From: Jungshik Shin <jshin@i18nl10n.com>
Date: Tue, 24 Feb 2004 05:46:27 +0900 (KST)
To: www-style@w3.org
Message-ID: <Pine.LNX.4.58.0402240529560.9245@jshin.net>
On Mon, 23 Feb 2004, Chris Lilley wrote:

> On Monday, February 23, 2004, 6:32:06 PM, Boris wrote:
>
>
> >> people how aren't clued about character encodings are more likely to
> >> serve style sheets that work if treated as windows-1252 than to serve
> >> UTF-8.
>
> BZ> Only in Western Europe.
>
> Only in those parts of Western Europe that don't speak Greek or
> Turkish and don't use Macs.

  I didn't know 'Western Europe' is that large ;-)


> >> Also, for HTML browsers tend to default to windows-1252 regardless of the
> >> specs.
>
> BZ> What gave you this idea?  Again, only in Western Europe, even if true (which I
> BZ> do not believe it is).
>
> I gather thatsome browsers treat 8859-1 as CP-1252 to catch the pages
> wich are actually CP-1252 but mislabelled as 8859-1.

 No, Boris wasn't talking about that (ISO-8859-1 vs Windows-1252). He
meant that Japanese users set the default encoding in their browser
to Shift_JIS or EUC-JP, Korean users set that to EUC-KR, Greek users set
it to ISO-8859-7 (or its Windows codepage extension), etc.

> >> Using this heuristic also in case 3 instead of looking at the linking
> >> document would improve the cacheability of parsed style sheets with
> >> negligible actual breakage.
>
> BZ> Using this instead of looking at the linking document will break
> BZ> Japanese pages that use Shift_JIS and Japanese classnames and
> BZ> don't specify the encoding (lots and lots of those). In fact, such
> BZ> pages were the reason Mozilla added the "look at the linking
> BZ> document" thing, if I recall correctly....
>
> Interesting. Of course, HTML browsers for Japanese speakers are set to
> autodetect among the few encodings used by Japanese language material
> (so they get, for example, 8859-1 pages all wrong) because the HTML

  Well, some browsers have 'universal' encoding detector in addition to
langauge/script-specific encoding detectors.

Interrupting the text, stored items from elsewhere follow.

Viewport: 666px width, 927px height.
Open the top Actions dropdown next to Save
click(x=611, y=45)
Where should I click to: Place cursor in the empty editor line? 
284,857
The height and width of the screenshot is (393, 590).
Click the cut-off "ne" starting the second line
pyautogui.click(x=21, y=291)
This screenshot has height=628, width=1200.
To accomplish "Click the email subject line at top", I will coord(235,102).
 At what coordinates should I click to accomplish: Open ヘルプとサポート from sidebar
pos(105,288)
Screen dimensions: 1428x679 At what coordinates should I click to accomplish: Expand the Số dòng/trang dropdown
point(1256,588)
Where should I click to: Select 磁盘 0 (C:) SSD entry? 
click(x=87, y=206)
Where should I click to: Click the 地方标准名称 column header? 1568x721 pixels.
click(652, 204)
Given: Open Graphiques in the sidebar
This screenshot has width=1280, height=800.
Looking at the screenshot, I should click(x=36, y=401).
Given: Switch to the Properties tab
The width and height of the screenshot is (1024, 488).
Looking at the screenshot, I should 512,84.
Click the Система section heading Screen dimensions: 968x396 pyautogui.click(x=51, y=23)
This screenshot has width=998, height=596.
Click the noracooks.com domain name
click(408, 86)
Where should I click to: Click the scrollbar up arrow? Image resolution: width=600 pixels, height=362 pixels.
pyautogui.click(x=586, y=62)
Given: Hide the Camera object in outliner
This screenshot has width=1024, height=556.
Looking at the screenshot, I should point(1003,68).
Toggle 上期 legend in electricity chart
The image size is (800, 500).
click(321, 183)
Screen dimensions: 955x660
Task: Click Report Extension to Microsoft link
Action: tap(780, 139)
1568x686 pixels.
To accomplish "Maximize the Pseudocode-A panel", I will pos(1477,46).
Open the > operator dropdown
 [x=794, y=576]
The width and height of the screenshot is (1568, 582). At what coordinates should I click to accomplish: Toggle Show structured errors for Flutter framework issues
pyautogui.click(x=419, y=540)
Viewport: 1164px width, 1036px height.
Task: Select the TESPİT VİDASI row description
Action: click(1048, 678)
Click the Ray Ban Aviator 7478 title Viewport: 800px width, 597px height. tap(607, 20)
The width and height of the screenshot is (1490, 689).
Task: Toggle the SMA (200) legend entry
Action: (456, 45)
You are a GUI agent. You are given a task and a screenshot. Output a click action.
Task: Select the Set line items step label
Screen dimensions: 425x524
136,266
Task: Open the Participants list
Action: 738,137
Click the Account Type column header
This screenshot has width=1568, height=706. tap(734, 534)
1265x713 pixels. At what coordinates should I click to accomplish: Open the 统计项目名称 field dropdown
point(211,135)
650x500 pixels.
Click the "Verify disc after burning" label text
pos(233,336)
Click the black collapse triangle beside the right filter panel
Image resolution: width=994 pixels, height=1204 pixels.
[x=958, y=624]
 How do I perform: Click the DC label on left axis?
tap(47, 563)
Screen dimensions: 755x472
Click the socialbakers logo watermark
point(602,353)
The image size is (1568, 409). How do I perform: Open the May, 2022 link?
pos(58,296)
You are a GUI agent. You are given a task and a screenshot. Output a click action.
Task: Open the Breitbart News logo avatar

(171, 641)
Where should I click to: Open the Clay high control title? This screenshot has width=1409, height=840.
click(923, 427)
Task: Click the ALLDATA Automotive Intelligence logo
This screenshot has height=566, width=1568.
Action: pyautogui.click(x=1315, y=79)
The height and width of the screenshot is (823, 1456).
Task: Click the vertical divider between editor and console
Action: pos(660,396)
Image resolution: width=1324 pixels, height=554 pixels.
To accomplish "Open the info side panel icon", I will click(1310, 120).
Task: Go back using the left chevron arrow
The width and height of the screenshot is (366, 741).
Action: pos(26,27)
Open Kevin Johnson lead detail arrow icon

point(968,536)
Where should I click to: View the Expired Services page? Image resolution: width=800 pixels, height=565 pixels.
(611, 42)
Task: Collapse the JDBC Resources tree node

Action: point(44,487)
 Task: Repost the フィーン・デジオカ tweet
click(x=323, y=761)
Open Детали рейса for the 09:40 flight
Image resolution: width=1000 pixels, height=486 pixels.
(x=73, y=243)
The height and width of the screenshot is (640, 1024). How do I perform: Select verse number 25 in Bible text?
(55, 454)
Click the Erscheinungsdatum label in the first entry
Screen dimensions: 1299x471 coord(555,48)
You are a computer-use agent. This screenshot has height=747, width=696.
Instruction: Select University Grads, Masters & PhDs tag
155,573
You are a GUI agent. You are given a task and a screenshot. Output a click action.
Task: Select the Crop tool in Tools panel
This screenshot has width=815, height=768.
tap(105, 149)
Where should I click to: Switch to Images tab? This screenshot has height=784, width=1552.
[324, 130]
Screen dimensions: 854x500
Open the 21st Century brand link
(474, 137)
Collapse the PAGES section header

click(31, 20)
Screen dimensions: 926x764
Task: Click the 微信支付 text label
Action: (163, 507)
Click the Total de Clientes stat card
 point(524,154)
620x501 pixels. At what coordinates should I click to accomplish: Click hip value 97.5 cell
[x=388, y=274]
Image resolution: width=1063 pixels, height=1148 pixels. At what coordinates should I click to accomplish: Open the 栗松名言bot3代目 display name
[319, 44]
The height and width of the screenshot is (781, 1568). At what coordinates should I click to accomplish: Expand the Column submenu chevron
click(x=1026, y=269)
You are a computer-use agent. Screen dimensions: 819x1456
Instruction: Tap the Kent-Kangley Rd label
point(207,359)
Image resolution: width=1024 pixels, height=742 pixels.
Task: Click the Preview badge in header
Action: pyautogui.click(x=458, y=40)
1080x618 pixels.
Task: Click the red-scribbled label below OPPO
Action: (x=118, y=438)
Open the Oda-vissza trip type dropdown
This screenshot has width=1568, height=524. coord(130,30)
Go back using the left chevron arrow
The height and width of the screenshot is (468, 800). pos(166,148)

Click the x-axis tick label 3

> files are typically served without any encoding information, too.

  I wonder how typical is typical. Do you have any hard number?
I don't think it's that bad.  I usually turn off the auto-detection with
the default encoding set to EUC-KR. I rarely have to override the encoding
manually. Well, my web browsing is mostly limited to English and Korean...

> So the CSS file gets set based on the encoding of a document, which
> was set by sniffing the byte stream and looking for characteristic
> patterns and byte frequencies.

  Auto-detection is just one of several methods by which the encoding of
a document can be determined. Users can manually set the encoding of a
linking document and the result is propagated to linked-in documents.


> It would also be nice if the algorithm for XML and the algorithm for
> CSS were identical except for s/encoding declaration/@charset/g
>
> http://www.w3.org/TR/2004/REC-xml11-20040204/#sec-guessing

  I can't agree with you more on this.

  Jungshik
Received on Monday, 23 February 2004 15:46:29 UTC